TASK >>
In the data below, find every line with the string "computer" and pull it out.

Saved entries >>
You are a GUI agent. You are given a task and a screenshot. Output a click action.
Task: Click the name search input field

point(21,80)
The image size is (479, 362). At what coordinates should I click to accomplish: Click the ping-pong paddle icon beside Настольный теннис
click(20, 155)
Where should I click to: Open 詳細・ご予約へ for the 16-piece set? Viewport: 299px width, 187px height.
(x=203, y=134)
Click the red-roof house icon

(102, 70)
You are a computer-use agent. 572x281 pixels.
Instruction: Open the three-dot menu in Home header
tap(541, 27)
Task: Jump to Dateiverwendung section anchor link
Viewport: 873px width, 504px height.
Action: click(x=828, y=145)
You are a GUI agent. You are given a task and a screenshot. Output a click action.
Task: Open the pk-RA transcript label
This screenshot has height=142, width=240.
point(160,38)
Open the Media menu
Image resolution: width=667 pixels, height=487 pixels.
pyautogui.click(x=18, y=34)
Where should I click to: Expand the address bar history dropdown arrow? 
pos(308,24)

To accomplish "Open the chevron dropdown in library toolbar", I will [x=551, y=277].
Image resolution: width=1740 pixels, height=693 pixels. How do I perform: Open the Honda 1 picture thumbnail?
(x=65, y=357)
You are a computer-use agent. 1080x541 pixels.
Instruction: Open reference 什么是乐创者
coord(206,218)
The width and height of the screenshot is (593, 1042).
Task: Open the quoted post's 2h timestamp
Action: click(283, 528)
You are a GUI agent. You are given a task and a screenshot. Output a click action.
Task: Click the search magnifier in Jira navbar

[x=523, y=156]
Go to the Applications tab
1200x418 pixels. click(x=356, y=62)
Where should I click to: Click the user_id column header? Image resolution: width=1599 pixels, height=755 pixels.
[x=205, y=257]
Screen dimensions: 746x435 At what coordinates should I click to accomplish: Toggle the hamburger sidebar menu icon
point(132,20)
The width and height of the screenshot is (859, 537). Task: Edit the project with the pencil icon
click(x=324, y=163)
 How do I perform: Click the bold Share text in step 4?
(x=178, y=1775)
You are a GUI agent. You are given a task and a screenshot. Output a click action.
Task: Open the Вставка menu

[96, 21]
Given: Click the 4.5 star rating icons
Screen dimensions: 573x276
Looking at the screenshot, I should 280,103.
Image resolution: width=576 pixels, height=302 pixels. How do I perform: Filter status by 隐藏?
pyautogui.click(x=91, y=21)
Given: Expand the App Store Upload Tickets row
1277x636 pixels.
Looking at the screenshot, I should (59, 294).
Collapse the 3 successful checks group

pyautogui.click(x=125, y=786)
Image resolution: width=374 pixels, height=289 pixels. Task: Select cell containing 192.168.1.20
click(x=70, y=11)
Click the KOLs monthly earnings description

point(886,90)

ANSWER TO THIS TASK >>
You are a computer-use agent. 572x281 pixels.
You are a computer-use agent. 1080x541 pixels.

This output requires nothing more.